Also, it should probably be "aclocal && libtoolize --force --copy && automake --gnu --copy --add-missing --force-missing && autoconf" but that's just me.

Or maybe moving spkg before conf? Is it too "dirty" to let conf actually change the dir content?

No, you're just missing the point. Suppose I have a package that DOES need a few changes to .c files in order to compile. Now, of course, I don't know what those changes are BEFORE I begin working on the package.

So, I relibtoolize and re-automake etc. I configure. I make -- and it fails in foo.c. I fix foo.c. I make again, and it fails in bar.h. I fix bar.h...etc.

Now, I'd like to make the distribution -src package...

mkpatch() creates a patch that contains all of the changes that I have made -- including the re-autotoolization.

End user can apply the patch -- even without having the autotools -- and 'configure; make' and it should 'just work'. OTOH, the patch is gigantically huge.

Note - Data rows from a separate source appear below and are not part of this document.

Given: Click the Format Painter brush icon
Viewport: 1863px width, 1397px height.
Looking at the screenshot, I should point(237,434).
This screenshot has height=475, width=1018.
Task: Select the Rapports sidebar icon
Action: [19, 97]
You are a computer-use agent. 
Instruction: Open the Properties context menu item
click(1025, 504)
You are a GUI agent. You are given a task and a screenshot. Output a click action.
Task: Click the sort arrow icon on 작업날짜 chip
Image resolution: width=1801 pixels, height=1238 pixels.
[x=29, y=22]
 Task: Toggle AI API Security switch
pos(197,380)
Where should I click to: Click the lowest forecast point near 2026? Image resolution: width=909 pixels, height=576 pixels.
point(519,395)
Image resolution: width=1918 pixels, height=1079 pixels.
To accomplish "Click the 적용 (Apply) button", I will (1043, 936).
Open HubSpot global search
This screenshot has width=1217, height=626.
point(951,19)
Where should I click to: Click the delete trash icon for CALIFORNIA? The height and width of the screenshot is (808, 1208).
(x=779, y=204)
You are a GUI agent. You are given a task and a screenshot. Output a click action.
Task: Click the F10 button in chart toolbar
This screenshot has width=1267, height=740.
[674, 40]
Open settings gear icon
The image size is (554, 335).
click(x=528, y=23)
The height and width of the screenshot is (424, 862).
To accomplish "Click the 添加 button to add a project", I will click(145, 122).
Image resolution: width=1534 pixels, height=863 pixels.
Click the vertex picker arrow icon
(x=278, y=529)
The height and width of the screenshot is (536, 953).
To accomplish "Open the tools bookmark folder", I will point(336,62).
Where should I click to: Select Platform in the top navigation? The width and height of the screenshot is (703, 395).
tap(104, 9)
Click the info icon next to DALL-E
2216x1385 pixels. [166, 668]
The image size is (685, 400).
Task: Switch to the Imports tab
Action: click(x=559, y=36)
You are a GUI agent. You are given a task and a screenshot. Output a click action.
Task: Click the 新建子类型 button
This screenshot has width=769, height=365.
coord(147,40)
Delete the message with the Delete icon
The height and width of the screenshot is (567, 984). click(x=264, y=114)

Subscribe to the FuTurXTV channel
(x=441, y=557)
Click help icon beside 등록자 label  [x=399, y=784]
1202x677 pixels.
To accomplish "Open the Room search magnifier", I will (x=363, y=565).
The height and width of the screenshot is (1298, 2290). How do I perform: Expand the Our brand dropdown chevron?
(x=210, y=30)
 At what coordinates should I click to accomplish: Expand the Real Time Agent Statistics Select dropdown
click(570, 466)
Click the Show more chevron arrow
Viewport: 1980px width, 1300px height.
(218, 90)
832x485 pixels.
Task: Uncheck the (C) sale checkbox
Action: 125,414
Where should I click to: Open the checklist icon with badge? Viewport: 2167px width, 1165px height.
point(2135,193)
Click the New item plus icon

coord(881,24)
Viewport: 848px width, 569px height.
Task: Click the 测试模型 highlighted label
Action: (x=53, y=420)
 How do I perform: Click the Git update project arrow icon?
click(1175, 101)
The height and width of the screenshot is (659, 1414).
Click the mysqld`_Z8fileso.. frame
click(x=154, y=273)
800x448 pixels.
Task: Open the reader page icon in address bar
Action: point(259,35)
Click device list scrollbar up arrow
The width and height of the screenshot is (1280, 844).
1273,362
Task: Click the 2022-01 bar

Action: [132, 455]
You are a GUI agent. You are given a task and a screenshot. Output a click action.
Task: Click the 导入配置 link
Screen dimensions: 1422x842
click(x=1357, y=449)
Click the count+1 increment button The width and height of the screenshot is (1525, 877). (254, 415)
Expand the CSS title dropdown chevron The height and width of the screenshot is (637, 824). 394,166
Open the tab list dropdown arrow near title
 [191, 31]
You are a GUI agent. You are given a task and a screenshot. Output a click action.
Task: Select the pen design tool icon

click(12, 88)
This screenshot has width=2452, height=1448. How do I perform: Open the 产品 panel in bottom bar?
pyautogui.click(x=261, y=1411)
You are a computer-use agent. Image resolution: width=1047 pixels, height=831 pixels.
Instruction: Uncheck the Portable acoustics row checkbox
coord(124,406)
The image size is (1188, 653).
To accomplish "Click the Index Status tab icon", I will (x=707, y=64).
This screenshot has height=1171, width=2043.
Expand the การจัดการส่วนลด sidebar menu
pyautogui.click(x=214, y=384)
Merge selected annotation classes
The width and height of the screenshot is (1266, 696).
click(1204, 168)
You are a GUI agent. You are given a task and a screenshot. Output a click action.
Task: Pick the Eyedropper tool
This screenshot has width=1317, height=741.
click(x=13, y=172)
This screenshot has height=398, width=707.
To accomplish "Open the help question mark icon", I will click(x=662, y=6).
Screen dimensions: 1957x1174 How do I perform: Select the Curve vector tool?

So, there's a compromise: I can edit the gigantic page, removing all of the autotoolization stuff, leaving only my changes to foo.c, bar.h, and everything that is in CYGIWN-PATCHES/. But that's hard to automate.

The decision on how to handle this is, of course, a maintainer decision. I have done all of the following in various packages, because each package is different:

1) just ship the gigantic patch
It's automatic, I don't have to worry about it; the end users don't need the autotools. The buildscript doesn't call aclocal or any other autotools. But the patch is big.

2) IF and ONLY IF there are no changes to "real" files (foo.c, bar.h, -- the only changes are in CYGWIN-PATCHES/ and re-autotooliation -- then I can "fake" the patch. In mkpatch:
mkdir -p ${topdir}/foo-VER-orig/CYGWIN-PATCHES
cd ${topdir}
diff -urN foo-VER/CYGWIN-PATCHES foo-VER-orig/CYGWIN-PATCHES > patch

Thus, I can be sure that 'patch' contains only the changes in CYGWIN-PATCHES
and none of the autotoolization. The buildscript calls the autotools, the

end user must have the autotools installed. The patch is small. Downside: if I ever need to modify a "real" file (foo.c, bar.h) then I must change the build procedure, which is a PITA.

3) Suppose I need to change some "source" files to get the -deve- autotools to work properly. This is the most difficult option. I can create a "pre-autotoolization" patch, which includes my changes to foo.c,,, etc. I generate that patch by hand, *before*running the autotools. 'mkpatch()' becomes
cp <patchfile> ${sinst}/
cp <orig taball> ${sinst}/
cp <buildscript> ${sinst}/
echo "I didn't recreate the patch; any changes you made"
echo "to the sources will be lost"
The buildscript calls the autotools. The end user must have them installed. The patch is small -- but if it ever needs changing, I must recreate it manually.

Package with spkg moved just before "conf" and after "prep" (it seemed a bit overkill to call it -3 for just this small change):

This is basically version #3 -- instead of simply copying the patch, you're recreating it: but you are guaranteed that the "new" patch will be identical to the old one, since "spkg" is called immediately after "prep".